Collected data:

◆ ◆ ◆

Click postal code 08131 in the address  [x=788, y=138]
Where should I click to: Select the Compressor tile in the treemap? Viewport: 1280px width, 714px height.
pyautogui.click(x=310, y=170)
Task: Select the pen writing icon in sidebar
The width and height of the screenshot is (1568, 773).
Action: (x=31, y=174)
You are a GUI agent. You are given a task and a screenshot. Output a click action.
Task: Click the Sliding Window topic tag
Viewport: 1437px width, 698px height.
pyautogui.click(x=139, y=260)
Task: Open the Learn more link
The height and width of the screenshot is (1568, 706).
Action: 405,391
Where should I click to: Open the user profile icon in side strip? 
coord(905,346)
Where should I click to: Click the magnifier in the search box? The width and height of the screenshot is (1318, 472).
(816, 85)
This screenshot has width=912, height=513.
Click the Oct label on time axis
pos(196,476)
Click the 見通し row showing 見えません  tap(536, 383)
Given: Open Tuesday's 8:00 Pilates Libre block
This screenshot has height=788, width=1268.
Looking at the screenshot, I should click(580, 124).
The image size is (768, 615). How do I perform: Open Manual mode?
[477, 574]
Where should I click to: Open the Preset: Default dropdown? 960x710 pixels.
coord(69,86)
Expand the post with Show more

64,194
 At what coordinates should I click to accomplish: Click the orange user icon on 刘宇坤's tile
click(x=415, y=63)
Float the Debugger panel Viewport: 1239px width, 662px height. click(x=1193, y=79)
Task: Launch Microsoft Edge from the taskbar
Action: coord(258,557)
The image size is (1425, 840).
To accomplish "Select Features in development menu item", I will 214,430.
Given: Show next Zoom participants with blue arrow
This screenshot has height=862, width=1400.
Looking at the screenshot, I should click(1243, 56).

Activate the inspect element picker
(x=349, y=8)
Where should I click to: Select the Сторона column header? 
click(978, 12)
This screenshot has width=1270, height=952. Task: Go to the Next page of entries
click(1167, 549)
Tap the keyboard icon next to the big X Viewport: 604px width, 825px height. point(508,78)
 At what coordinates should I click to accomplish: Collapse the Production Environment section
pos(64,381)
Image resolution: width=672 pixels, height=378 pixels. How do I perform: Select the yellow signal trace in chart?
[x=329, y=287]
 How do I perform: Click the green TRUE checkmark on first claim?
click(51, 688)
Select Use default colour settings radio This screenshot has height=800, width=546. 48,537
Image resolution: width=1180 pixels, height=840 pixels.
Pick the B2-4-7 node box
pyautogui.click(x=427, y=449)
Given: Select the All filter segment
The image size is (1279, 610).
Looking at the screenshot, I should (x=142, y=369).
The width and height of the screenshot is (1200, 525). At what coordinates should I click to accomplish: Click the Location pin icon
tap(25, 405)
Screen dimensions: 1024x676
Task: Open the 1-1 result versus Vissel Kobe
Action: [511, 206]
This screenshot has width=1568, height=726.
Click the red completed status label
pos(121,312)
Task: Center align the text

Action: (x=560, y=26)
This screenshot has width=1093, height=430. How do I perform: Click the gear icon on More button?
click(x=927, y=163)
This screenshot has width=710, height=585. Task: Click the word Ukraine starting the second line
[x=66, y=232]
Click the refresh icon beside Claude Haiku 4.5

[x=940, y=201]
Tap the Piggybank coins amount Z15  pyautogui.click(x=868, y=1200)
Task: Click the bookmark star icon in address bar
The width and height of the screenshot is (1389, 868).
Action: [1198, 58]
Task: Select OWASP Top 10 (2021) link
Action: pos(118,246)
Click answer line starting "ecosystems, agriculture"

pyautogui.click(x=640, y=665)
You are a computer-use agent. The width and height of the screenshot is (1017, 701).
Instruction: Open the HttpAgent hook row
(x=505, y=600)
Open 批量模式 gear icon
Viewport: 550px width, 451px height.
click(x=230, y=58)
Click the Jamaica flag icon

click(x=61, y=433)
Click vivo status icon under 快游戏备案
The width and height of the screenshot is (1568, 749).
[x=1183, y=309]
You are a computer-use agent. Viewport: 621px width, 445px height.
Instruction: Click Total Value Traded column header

◆ ◆ ◆

# [Your assignment]
Single out each line of the records above with the string "address" in it, and copy it.

# [Response box]
Click postal code 08131 in the address  [x=788, y=138]
Task: Click the bookmark star icon in address bar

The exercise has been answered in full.